# shark bait & tourist



## woods-n-water (Jul 30, 2011)

well it was a good morning for shark bait fishin in the surf gotta few ladyfish in the cooler,

Ps.I realy don't like tourists right now. Jus had to let someone know


----------



## devinsdad (Mar 31, 2010)

Hmmmmmm. I would guess there is more to tell?! ;o)


----------



## MrFish (Aug 21, 2009)

They walk in front of you? Can't stand it when they do that to me. I lower my line on them.


----------



## woods-n-water (Jul 30, 2011)

devinsdad said:


> Hmmmmmm. I would guess there is more to tell?! ;o)


Yea they wanted me to move like they own the beach so I had to leave before they were the shark bait sorry but damn can't a guy fish where he wants


----------



## woods-n-water (Jul 30, 2011)

MrFish said:


> They walk in front of you? Can't stand it when they do that to me. I lower my line on them.


I was use a spoon today but when I use the big rods I do the same and snatch it when they walk over it.sorry thought it was a fish lol probably not the nicest thing to do but owell


----------



## devinsdad (Mar 31, 2010)

......

:: TASKS ::
(1) Do these statements agree with the shark bait fishing thread? (a) woods-n-water caught some ladyfish that morning. (b) MrFish says he lowers his line on people who walk in front of him. (c) woods-n-water was fishing with the big rods that day.
(2) Can you resume the thread about shark bait fishing and tourists after its last line?

[Stored items from a collection]
......

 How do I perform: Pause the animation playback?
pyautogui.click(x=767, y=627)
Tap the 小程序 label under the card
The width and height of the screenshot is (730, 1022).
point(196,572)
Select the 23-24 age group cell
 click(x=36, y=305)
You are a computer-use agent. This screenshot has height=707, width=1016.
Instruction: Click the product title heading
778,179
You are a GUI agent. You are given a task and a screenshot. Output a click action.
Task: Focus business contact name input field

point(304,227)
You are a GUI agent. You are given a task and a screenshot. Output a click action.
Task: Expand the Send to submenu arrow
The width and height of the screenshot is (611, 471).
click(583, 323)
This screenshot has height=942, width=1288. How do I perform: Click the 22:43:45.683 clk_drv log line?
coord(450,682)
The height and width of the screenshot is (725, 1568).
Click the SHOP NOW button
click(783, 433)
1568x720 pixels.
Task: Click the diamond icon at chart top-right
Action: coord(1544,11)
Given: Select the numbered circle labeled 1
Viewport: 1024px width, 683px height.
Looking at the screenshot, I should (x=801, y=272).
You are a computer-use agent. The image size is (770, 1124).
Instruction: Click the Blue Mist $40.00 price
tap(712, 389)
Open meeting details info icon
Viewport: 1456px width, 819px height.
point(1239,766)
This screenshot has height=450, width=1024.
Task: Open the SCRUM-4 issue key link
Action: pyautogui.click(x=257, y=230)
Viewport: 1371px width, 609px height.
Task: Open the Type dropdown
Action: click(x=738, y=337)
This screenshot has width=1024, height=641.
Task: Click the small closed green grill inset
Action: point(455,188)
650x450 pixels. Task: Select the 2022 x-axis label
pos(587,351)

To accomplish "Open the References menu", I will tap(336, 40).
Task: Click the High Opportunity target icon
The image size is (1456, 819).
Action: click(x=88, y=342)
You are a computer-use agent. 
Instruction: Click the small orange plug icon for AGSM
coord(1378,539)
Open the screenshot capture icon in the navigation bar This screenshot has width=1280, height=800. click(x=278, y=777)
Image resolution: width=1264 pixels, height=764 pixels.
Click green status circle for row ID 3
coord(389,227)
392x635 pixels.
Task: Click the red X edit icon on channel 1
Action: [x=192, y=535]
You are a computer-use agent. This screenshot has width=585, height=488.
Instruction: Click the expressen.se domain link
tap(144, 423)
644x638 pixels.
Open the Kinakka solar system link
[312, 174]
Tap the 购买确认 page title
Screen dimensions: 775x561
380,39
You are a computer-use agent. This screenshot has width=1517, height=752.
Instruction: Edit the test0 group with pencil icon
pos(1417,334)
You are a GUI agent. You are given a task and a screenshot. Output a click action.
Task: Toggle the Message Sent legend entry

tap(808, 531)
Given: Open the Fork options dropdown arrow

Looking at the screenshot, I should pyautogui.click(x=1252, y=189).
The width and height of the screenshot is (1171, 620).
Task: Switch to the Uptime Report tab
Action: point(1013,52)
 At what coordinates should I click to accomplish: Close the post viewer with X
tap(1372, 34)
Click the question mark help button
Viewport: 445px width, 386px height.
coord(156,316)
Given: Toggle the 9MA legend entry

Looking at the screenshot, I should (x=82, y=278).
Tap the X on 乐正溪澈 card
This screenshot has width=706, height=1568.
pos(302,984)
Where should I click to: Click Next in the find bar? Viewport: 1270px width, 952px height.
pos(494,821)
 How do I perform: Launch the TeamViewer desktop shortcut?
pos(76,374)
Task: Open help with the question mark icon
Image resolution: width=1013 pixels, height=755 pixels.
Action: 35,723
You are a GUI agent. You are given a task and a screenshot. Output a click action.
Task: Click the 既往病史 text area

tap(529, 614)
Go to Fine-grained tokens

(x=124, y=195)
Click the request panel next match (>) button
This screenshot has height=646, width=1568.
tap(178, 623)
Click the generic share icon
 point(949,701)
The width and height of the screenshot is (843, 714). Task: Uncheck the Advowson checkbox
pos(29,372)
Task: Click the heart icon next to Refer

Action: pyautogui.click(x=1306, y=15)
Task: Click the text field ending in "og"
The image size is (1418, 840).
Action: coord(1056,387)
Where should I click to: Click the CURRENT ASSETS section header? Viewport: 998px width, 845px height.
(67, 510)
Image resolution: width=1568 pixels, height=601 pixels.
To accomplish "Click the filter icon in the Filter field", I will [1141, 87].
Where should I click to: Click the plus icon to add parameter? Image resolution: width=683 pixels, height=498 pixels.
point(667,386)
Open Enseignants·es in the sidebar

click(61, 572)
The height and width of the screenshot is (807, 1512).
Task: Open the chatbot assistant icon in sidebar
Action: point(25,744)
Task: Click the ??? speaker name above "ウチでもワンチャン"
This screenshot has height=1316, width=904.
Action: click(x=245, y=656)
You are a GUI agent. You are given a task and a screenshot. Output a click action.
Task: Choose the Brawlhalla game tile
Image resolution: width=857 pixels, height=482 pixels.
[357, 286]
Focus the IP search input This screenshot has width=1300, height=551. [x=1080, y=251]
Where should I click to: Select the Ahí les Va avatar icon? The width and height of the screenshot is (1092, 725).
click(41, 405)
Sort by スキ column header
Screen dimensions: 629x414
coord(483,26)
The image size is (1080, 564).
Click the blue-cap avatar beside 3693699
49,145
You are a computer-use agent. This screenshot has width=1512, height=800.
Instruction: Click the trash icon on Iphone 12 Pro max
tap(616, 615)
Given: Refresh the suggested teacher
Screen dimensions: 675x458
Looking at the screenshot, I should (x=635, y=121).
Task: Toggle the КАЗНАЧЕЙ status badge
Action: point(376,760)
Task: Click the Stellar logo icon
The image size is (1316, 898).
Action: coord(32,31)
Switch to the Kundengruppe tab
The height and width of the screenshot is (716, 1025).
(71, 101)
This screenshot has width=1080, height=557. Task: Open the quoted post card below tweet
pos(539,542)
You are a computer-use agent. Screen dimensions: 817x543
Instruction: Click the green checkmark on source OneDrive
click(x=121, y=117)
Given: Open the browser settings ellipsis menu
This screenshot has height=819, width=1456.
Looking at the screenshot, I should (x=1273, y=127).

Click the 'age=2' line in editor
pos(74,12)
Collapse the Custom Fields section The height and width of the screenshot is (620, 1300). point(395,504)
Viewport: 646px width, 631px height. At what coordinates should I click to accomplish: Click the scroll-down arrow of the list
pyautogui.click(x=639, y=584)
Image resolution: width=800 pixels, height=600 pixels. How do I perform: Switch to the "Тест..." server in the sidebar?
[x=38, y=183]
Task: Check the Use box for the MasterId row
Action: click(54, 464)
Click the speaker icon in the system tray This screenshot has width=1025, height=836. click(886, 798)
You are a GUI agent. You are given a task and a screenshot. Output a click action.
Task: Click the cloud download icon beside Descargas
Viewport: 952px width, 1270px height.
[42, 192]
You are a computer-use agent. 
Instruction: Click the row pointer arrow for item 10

......

:: RESPONSES ::
(1)
(a) Yes: "gotta few ladyfish in the cooler"
(b) Yes: "I lower my line on them."
(c) No: "I was use a spoon today"

(2)
If I were in that spot first, I would kindly suggest to them that they move. If they didn't then I would continue fishing in whatever manner I wanted. Stupid tourists come here and think because they spend money, (None of which I benefit from in any way.) they have first right to the beach.

Now if they were swimming there first I would walk down a bit to get some room. Nobody here would want another person to get hooked, but if I am fishing and the Griswalds get in my space then they are risking getting hooked.


----------



## bigcat1967 (Mar 19, 2011)

> Ps.I realy don't like tourists right now. Jus had to let someone know


he he he


----------



## BVBHAWKS (Jan 28, 2011)

I had a lady come up to me and told me to quit fishing. I was at the beach around 7am and she came out of her rental about 9am. I told her I was not shark fishing and she said it did not matter. I asked her if she lived in Navarre, she said no Alabama. I told her I live here year round and I will not have a tourist tell me where to fish...She left pissed off. About 10 minutes later an 8 foot shark cruised by about 20 yards off the beach!!


----------



## Todd (May 16, 2010)

I go by first come first served. If someone is already in a spot, I give them the appropriate space and then some wether they are fishing, swimming, or whatever. Just wish other folks had the same game plan. I must smell pretty or something cuz it seems no matter where I go, and I get there early and first, someone wants to come and swim or fish right on top of me.


----------



## Buckyt (Oct 1, 2007)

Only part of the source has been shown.